- ABOUT THIS TASK: Starting at the first line of the data below, repeat each line word for word up to and including the line with "Gourmet (291, 2038)".

- Stored data:
╔══
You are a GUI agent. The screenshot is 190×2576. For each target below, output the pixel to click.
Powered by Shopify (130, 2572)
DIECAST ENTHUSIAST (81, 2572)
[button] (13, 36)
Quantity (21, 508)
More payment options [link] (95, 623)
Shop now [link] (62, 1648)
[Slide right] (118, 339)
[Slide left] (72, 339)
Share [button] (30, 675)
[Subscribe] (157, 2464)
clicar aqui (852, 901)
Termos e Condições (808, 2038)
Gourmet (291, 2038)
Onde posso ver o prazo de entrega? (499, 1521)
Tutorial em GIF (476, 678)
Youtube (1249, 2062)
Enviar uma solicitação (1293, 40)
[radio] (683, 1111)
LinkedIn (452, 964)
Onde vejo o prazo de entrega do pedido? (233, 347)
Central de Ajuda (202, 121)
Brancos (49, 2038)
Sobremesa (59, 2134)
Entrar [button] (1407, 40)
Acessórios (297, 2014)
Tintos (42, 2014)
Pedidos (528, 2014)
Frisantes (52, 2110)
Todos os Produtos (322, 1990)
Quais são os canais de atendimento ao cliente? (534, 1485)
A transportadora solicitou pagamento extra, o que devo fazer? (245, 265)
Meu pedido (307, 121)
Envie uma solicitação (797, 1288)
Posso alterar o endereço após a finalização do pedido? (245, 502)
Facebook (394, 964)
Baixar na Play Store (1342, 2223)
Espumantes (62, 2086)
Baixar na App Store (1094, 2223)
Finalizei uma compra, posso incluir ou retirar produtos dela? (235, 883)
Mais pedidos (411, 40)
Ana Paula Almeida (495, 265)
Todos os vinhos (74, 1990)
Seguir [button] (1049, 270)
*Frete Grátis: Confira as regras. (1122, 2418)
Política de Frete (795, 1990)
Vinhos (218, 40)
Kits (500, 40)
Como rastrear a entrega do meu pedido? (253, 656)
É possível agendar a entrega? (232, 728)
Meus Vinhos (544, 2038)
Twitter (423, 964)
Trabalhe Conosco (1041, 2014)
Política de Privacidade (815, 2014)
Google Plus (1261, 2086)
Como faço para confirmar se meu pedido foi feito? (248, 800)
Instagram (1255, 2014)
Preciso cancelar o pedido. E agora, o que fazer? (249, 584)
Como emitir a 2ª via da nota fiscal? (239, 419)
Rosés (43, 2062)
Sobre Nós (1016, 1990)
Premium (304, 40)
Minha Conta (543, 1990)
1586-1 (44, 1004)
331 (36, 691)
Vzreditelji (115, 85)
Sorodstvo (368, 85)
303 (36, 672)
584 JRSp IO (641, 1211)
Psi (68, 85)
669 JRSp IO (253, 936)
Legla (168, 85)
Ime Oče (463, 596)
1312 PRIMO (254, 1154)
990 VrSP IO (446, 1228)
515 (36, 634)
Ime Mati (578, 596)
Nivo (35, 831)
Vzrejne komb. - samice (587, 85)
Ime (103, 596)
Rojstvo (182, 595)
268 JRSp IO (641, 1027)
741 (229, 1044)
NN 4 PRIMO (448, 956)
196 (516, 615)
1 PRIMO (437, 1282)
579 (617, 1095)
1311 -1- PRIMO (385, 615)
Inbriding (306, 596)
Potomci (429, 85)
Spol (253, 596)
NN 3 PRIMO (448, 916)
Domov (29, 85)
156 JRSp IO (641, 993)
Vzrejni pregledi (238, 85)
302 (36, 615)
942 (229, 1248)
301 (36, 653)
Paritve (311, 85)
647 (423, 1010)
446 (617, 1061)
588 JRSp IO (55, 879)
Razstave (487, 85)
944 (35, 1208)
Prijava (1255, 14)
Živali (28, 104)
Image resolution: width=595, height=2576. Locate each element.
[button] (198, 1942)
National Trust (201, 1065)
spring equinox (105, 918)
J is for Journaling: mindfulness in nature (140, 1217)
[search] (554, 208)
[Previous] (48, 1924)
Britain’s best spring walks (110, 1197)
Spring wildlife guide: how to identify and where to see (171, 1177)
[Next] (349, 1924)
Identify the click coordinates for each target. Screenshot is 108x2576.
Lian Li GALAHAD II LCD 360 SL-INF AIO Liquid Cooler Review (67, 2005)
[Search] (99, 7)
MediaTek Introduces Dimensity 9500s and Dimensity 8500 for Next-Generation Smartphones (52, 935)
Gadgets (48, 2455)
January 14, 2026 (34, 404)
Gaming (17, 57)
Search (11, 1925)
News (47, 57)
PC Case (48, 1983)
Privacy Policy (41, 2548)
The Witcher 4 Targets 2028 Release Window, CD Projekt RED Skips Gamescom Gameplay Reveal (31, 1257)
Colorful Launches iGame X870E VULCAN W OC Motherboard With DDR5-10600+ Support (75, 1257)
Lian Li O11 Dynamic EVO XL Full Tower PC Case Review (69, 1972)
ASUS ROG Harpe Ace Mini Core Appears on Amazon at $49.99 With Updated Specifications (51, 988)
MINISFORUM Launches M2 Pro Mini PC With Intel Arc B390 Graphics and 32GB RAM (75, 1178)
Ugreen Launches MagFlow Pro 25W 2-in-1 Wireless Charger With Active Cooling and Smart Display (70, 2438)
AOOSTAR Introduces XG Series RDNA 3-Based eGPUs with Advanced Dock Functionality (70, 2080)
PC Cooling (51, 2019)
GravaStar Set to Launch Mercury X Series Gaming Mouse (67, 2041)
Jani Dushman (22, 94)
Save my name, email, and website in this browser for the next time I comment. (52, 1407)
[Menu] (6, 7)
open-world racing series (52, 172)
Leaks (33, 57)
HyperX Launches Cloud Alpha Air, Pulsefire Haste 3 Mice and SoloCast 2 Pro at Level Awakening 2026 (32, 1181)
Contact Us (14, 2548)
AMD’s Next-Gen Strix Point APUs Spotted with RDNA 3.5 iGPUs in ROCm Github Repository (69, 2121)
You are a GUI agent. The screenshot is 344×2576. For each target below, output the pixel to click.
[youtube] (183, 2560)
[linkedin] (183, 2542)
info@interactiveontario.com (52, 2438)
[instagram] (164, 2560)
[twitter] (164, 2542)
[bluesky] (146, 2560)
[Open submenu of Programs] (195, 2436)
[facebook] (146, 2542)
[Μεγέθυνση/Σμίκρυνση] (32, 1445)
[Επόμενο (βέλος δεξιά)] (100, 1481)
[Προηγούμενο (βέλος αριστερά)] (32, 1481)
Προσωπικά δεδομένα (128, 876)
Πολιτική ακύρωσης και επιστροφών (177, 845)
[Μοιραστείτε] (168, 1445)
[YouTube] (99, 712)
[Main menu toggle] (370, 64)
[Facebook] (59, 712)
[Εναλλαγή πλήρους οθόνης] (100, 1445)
╚══
- OUTPUT BELOW:
You are a GUI agent. The screenshot is 190×2576. For each target below, output the pixel to click.
Powered by Shopify (130, 2572)
DIECAST ENTHUSIAST (81, 2572)
[button] (13, 36)
Quantity (21, 508)
More payment options [link] (95, 623)
Shop now [link] (62, 1648)
[Slide right] (118, 339)
[Slide left] (72, 339)
Share [button] (30, 675)
[Subscribe] (157, 2464)
clicar aqui (852, 901)
Termos e Condições (808, 2038)
Gourmet (291, 2038)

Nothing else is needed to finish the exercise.